Gerechte Gesundheitsversorgung
Migrationsbezogene Arbeit verstehen wir als festen Bestandteil einer gerechten Gesundheitsversorgung und als Querschnittsaufgabe, die alle Bereiche unserer Arbeit durchzieht. Sie basiert auf einer intersektionalen Perspektive, die unterschiedliche Lebensrealitäten, Diskriminierungserfahrungen und ungleiche Zugänge zu Gesundheitsangeboten berücksichtigt. Unser Anspruch ist es, Angebote so zu gestalten, dass sie zugänglich, mehrsprachig und an den tatsächlichen Bedarfen der Menschen orientiert sind.
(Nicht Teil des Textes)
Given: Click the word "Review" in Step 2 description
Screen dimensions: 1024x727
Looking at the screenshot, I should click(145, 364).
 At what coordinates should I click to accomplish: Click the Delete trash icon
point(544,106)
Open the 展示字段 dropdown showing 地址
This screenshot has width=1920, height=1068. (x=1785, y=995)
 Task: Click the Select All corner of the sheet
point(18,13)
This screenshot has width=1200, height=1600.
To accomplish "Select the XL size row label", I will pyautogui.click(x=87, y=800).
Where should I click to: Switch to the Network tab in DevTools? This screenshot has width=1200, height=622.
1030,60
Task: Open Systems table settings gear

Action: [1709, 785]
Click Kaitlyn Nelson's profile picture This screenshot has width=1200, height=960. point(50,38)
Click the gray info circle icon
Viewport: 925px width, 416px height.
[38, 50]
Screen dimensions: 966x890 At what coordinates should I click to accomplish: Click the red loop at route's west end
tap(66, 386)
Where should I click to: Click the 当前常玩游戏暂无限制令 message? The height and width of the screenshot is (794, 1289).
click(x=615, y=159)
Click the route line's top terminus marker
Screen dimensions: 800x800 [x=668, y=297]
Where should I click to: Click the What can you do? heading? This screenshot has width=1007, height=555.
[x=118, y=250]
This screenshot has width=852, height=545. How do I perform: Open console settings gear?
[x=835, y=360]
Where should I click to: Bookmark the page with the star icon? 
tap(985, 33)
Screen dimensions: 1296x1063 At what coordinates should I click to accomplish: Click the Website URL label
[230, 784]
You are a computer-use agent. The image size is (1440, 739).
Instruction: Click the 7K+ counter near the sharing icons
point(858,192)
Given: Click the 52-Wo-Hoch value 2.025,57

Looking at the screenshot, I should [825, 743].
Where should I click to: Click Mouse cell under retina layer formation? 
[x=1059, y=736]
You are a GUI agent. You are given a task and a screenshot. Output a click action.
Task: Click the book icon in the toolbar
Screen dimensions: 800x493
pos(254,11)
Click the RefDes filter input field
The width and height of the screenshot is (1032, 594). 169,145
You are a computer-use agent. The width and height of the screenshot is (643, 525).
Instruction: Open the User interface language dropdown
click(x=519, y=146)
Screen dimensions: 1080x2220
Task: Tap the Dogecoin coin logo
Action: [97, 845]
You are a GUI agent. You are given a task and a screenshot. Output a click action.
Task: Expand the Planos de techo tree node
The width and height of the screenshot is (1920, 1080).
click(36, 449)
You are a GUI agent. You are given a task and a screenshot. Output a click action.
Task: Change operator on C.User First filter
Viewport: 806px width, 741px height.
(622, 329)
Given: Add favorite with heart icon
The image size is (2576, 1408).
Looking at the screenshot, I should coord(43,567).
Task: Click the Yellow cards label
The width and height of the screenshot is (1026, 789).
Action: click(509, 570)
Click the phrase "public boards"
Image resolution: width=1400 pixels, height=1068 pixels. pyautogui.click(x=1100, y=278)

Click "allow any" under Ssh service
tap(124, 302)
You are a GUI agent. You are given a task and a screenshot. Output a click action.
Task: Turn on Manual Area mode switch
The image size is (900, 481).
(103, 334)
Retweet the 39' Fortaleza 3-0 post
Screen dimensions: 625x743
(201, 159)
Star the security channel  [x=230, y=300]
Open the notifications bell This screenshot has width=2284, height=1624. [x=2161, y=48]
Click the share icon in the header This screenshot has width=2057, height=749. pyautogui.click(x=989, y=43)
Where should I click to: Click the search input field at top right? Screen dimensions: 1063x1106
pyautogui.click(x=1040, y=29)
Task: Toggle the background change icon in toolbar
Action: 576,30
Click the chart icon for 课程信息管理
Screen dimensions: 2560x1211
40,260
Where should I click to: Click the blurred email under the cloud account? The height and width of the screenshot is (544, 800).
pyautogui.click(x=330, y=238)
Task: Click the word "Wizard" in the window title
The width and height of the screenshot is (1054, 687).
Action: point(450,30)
Ein zentraler Bestandteil unserer Arbeit ist die enge Zusammenarbeit mit Menschen mit Migrationsgeschichte und Fluchterfahrung. Ihre Perspektiven und Erfahrungen fließen kontinuierlich in die Entwicklung unserer Angebote ein und ermöglichen es, Lebensrealitäten differenziert zu verstehen und wirksam zu adressieren.
Leitend ist für uns der Ansatz der strukturellen Prävention. Das bedeutet, nicht nur individuelles Verhalten in den Blick zu nehmen, sondern auch gesellschaftliche Rahmenbedingungen zu verändern. Dazu gehört insbesondere, Zugangsbarrieren abzubauen, diskriminierungssensible Strukturen zu stärken und aktiv gegen strukturelle Benachteiligung sowie Alltagsrassismus vorzugehen.
Unser Handeln orientiert sich an Empowerment, Antidiskriminierung und Teilhabe. Ziel ist es, migrationsbezogene Perspektiven langfristig zu stärken und nachhaltig in die Gesundheitsarbeit zu integrieren.
Landesarbeitsgemeinschaft Migration und Gesundheit
Die Landesarbeitsgemeinschaft Migration und Gesundheit ist das fachliche Gremium der Aidshilfe NRW im Themenfeld Migration und Gesundheit. Sie bündelt Wissen, Erfahrungen und Perspektiven aus unterschiedlichen Arbeitsbereichen und trägt zur Weiterentwicklung der Arbeit in NRW bei.
Im Mittelpunkt steht die systematische Zusammenführung von Erfahrungen und Bedarfen aus der Praxis. Diese werden aufgegriffen, eingeordnet und für die Weiterentwicklung nutzbar gemacht. So entsteht ein gemeinsamer Rahmen, in dem Perspektiven sichtbar werden, fachlich gestärkt und dauerhaft in die Gesundheitsarbeit eingebracht werden. Auf Landesebene entsteht dadurch eine verbindende Struktur, die die Qualität und Wirksamkeit langfristig unterstützt.

MiSSA NRW
Ein Vernetzungsprojekt von, mit und für Menschen aus den Ländern südlich der Sahara in Afrika, die sich mit Förderung von Gesundheit und HIV-Prävention beschäftigen.

PRADI NRW
Ein Netzwerk für schwule Männer und andere Männer, die Sex mit Männern* haben, mit Migrationsgeschichte rund um die Themen Prävention, Antidiskriminierung und Integration.